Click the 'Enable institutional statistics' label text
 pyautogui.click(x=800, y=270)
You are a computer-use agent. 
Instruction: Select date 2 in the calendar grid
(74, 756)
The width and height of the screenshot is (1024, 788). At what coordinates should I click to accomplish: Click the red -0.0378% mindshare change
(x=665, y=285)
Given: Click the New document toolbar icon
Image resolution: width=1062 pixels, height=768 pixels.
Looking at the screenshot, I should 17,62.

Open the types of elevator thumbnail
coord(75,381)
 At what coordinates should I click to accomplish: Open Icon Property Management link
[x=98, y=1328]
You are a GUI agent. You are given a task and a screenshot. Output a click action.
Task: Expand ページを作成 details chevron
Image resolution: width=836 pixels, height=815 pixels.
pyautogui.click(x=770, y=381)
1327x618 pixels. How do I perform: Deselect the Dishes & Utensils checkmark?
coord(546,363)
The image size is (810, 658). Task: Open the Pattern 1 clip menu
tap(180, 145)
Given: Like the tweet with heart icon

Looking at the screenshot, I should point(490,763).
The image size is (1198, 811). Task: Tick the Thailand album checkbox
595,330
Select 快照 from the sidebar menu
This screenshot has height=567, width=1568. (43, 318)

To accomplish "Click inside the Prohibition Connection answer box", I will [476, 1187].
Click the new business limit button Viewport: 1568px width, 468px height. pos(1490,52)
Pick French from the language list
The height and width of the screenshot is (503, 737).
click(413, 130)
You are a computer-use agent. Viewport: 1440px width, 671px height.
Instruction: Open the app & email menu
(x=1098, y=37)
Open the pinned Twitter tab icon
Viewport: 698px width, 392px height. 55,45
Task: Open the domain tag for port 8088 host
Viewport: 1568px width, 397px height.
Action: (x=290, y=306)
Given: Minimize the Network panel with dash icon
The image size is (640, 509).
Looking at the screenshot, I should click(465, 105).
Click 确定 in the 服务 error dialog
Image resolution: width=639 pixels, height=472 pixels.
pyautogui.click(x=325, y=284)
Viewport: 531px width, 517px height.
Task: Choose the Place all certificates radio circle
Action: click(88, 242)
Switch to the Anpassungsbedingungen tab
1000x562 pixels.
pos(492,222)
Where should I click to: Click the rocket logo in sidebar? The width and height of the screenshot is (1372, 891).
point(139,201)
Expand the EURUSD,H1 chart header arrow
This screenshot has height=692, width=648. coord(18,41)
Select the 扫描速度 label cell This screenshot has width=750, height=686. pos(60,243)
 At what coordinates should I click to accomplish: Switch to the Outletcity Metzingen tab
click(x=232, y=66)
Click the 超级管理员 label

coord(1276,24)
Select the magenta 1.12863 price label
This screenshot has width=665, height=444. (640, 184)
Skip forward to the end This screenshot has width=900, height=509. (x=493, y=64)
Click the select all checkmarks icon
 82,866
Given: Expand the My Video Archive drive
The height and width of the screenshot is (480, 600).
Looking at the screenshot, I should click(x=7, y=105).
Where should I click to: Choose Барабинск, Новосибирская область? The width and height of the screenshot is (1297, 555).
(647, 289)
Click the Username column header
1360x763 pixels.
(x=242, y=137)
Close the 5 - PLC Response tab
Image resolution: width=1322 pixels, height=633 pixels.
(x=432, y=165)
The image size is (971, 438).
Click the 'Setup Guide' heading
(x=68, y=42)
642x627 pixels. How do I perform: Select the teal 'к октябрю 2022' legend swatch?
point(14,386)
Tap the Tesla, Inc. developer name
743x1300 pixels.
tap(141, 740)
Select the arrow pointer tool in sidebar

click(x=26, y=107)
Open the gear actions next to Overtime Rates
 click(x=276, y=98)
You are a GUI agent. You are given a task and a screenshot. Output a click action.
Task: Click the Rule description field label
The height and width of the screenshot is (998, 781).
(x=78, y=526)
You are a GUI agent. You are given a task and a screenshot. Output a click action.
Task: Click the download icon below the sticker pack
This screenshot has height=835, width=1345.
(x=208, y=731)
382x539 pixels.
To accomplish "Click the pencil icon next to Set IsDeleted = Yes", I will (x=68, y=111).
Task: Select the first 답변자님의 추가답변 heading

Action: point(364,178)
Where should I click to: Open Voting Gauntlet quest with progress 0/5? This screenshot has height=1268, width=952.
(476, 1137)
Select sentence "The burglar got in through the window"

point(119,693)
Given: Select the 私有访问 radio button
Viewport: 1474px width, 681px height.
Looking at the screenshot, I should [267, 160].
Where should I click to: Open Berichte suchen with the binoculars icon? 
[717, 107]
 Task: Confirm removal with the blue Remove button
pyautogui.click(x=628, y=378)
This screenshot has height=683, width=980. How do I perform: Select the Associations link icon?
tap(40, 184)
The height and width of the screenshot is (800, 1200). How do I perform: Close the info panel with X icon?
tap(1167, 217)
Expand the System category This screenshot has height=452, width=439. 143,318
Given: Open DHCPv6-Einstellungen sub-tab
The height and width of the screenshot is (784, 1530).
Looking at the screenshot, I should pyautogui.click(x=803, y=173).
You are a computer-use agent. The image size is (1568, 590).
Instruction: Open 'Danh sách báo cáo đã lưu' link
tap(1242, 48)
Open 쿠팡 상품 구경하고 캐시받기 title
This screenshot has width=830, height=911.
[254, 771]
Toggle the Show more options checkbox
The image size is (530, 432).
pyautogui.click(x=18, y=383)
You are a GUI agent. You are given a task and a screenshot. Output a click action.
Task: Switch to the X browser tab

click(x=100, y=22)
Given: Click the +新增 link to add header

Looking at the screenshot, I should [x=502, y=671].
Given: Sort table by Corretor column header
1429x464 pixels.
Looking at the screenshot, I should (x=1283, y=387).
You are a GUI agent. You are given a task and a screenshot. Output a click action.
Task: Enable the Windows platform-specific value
■ ■ ■
Requirement: Among the lines of the records, copy out each one that contains the word "computer".

Answer to this exercise:
You are a computer-use agent. 
You are a computer-use agent. Viewport: 1440px width, 671px height.
You are a computer-use agent. The image size is (1568, 590).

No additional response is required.